I think the problem with calling 911 is that it is free when it should cost enough money to weed out the noise.
If a call to 911 cost $100, how many people would be calling in about their tooth-aches/loneliness (http://money.cnn.com/2009/08/24/news/economy/healthcare_911_...)? Increase the dollar amount until the number = 0.
An app that allowed you to purchase credit before you had a crisis (or came with $100 of credit and you had to top off after an emergency) might help reduce that noise.
What if the $ went directly to the first responder?
There are ways to solve these problems.
Also, when you drive that "false positives" number to zero you also introduce false negatives. People will wait until it is too late to call 911. This could actually have all kinds of negative externalities, like the police getting into more shootouts because things were allowed to spiral out of control.
This is all beside the fact that you are assuming that everyone who would ever need to call 911 has $100 lying around to "top-off" an app (how do people without smartphones use 911, by the way?).

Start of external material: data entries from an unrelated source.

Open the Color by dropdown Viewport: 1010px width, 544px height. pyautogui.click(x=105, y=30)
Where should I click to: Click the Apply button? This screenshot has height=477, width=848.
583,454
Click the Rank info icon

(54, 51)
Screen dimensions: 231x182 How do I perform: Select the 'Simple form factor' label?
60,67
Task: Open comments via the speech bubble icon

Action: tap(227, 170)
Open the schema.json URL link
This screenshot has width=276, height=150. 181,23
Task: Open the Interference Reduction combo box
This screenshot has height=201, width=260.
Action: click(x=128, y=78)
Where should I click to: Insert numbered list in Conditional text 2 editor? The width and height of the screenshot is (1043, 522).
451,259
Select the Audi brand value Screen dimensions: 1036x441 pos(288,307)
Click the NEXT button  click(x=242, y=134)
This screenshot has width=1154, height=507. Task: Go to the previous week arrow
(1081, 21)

I'm saying there is a number between $0 and $1,000,000 per call that will help reduce false positives and make the system more efficient. Maybe its $100, maybe its $50, maybes it $5, maybe its $0.
I've always appreciated what London did to solve its traffic congestion problems (http://grist.org/news/the-success-of-londons-congestion-char...) and while I understand they are not truly analogous, I'm a believer in using $ to properly align incentives and make a system more efficient.

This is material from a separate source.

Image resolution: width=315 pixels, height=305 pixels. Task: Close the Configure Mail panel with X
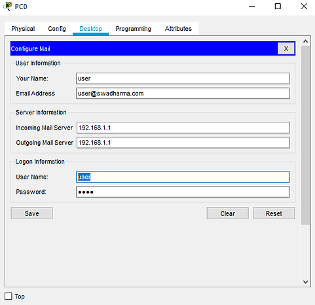[x=286, y=48]
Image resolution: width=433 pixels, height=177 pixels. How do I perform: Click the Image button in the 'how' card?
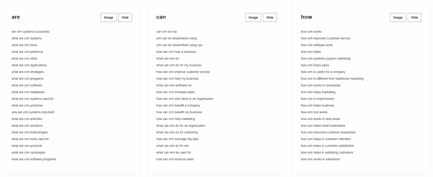tap(398, 17)
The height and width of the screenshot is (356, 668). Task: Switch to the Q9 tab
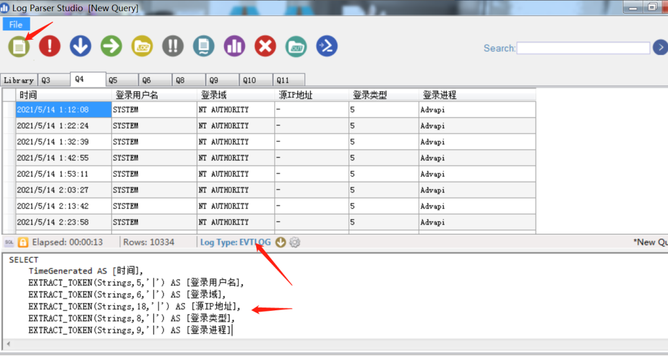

So while crews are off dealing with those non-emergencies, they are unavailable to respond to things like cardiac arrests and strokes...
Your husband is beating you, but you don't have your own income? Sorry, out of luck. You're poor and unemployed and having a health emergency that will probably already bankrupt you? Lets throw an extra charge on top of there just for you.
>What if the $ went directly to the first responder?
I'm assuming you mean for these people to respond when they're off duty. It varies from state to state, but generally speaking I'm covered by Good Samaritan laws as long as I'm doing what I'm doing without expectation of compensation (if I'm on duty, I'm covered by my employer's insurance). So as soon as you offer to pay me, I'm no longer covered, and I'm not going to touch you with a ten foot pole.
"...tragic consequences last year when Sally Geeson, a student, was abducted and murdered in Cambridge. Sally, whose phone had run out of call credit, sent a series of texts asking for help to friends, apparently not realising that she could have made a 999 call for free."
I really believe that this would be a more efficient system on the whole.